Approximately 1.9 billion adults are overweight and 600 million are obese worldwide. Identifying effective long-term treatment strategies for overweight and obesity is of paramount importance. The U.S. Food and Drug Administration (FDA) has approved 5 weight loss drugs (orlistat, lorcaserin, naltrexone-bupropion, phentermine-topiramate, and liraglutide) for long-term use in obese (body mass index [BMI] ≥ 30) or overweight (BMI ≥ 27) individuals with at least 1 weight-associated condition (type 2 diabetes, hypertension, hyperlipidemia). Data on the comparative effectiveness of these drugs are limited.

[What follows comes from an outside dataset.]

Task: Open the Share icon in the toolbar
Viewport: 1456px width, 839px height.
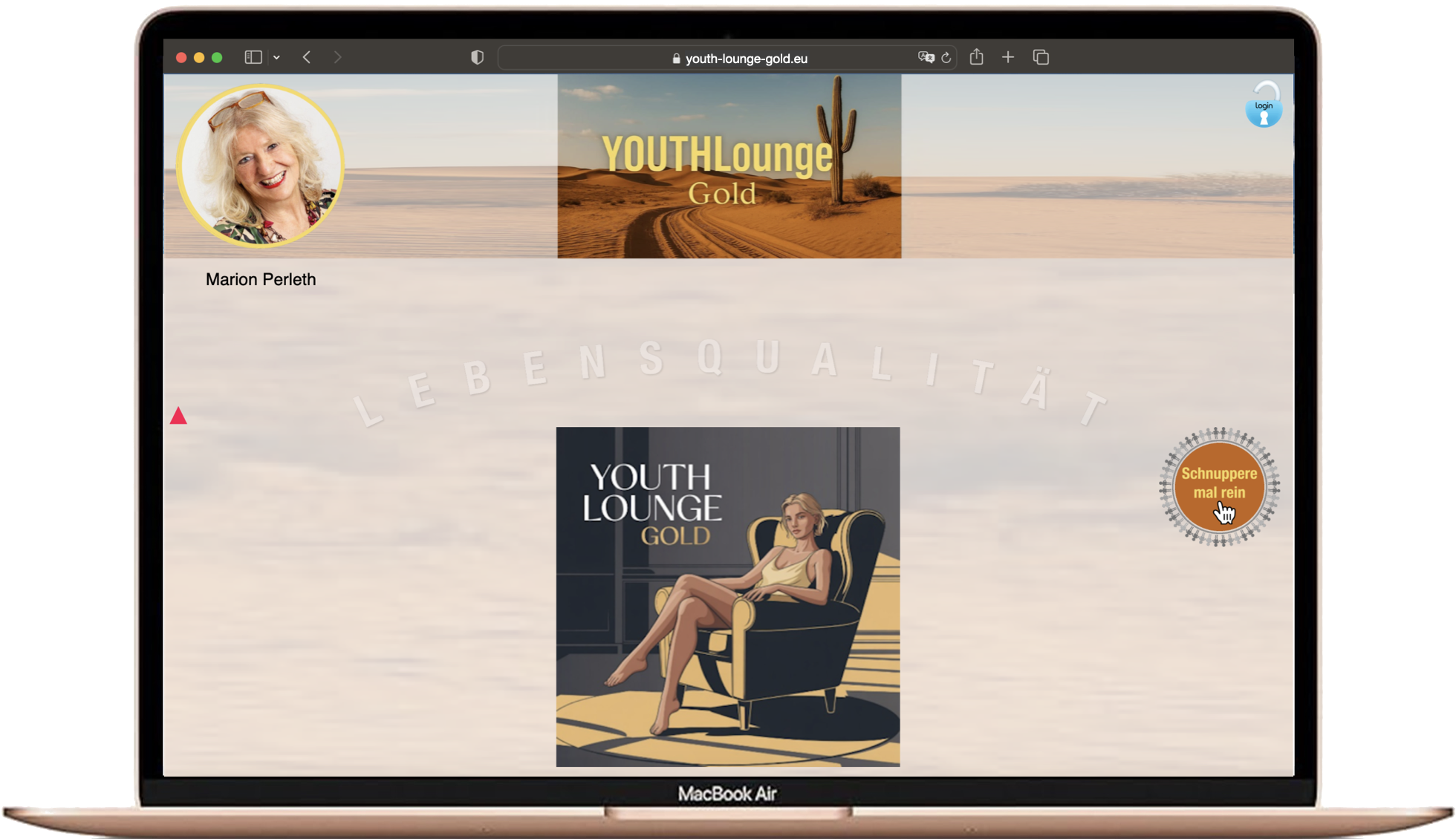Action: [976, 57]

Siddharth Singh, M.D., M.S., of the University of California, San Diego, La Jolla, and colleagues conducted a systematic review and meta-analysis of randomized clinical trials that included overweight and obese adults treated with FDA-approved long-term weight loss agents for at least 1 year compared with another active agent or placebo. Twenty-eight randomized clinical trials with 29,018 patients (median age, 46 years; 74 percent women; median baseline body weight, 222 lbs.; median baseline BMI, 36.1) were included.
The researchers found that a median 23 percent of placebo participants had at least 5 percent weight loss vs 75 percent of participants taking phentermine-topiramate, 63 percent of participants taking liraglutide, 55 percent taking naltrexone-bupropion, 49 percent taking lorcaserin, and 44 percent taking orlistat. All active agents were associated with significant excess weight loss compared with placebo at 1 year: phentermine-topiramate, 19.4 lbs.; liraglutide, 11.7 lbs.; naltrexone-bupropion, 11 lbs.; lorcaserin, 7.1 lbs.; and orlistat, 5.7 lbs. Compared with placebo, liraglutide and naltrexone-bupropion were associated with the highest odds of adverse event-related treatment discontinuation.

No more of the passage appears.